The publication said the ranking is due to "extremely low vacancy rates and some of the worst availability of rental units."

People cheer during the May Day rally outside Worcester City Hall.
People cheer during the May Day rally outside Worcester City Hall.

The Worcester Together Affordable Housing Coalition was one of the groups that pushed for an inclusionary zoning law in April 2023. Rob Bilotta, co-chair of the coalition, said affordable housing should be a guarantee for city residents.

"What good is housing for all of us if none of us in Worcester can afford to live here?" Bilotta asked.

On a local level, Bilotta said, there needs to be a push for more affordable housing for seniors and disabled people, noting many of the new apartment complexes in Worcester do not qualify.

"We're not doing enough of that in Worcester and we need to do better," Bilotta said. "We need to be sure as we're building more housing that we're hiring local people. We also need to be sure that housing is affordable."

Kawanee Dozier spoke about her housing experience in Worcester. When she and her partner moved to the city they stayed with some "old friends," she said.

"We were in such a good place," Dozier said. "I was so proud of us."
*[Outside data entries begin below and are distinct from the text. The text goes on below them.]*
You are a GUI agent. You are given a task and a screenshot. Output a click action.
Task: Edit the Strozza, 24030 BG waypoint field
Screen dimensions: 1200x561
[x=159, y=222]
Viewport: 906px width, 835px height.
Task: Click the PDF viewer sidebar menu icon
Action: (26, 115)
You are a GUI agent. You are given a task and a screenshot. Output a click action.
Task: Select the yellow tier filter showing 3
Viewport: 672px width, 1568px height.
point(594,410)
On April 24, 2023, everything changed. Her bed's headboard caught fire from a candle while she was napping. It spread quickly, and Dozier lost everything.
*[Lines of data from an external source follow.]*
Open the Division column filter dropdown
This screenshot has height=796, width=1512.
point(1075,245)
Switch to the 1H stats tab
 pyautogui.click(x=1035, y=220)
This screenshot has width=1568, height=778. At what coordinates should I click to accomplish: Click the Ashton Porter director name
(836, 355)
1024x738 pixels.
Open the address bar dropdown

"We ended up living with my mother-in-law for a while. We were looking for a new place to move to. Application after application, wasting money we didn't have," Dozier said. "No one was willing to take us. According to my research, landlords generally prefer a minimum credit score of 670 to 730. Imagine that for 20-year-olds trying to go out on our own."

Finfer also pushed for money from the Community Development Block grant and the Community Preservation Act to be used for affordable housing in the city.

"I think the groups really [should] look at those budgets and those two funding sources, and they're not majorly going to affordable housing," Finfer said. "You want to push them to change that because that's the top issue clearly in your city, how those funds should be used."

"We're in the middle of a housing crisis, not just here in Mass, but in the nation," Dalída Rocha, executive director of Neighbor to Neighbor Massachusetts, said. "On April 20, NBC reported that for a family of four to live comfortably in Massachusetts, you need to make over $300,000 a year. I'm a single mother of three, so a family of four, and I make nowhere near that."

According to the U.S. Census Bureau, in 2021 the median household income in Massachusetts was $56,746. Median earnings for Worcester residents are in the bottom five percent of Massachusetts' 351 municipalities.

"Renters make up the bulk of Worcester residents," Dozier said. "If income increases remain stagnant and housing costs continue to soar, it's no wonder our unsheltered population continues to grow."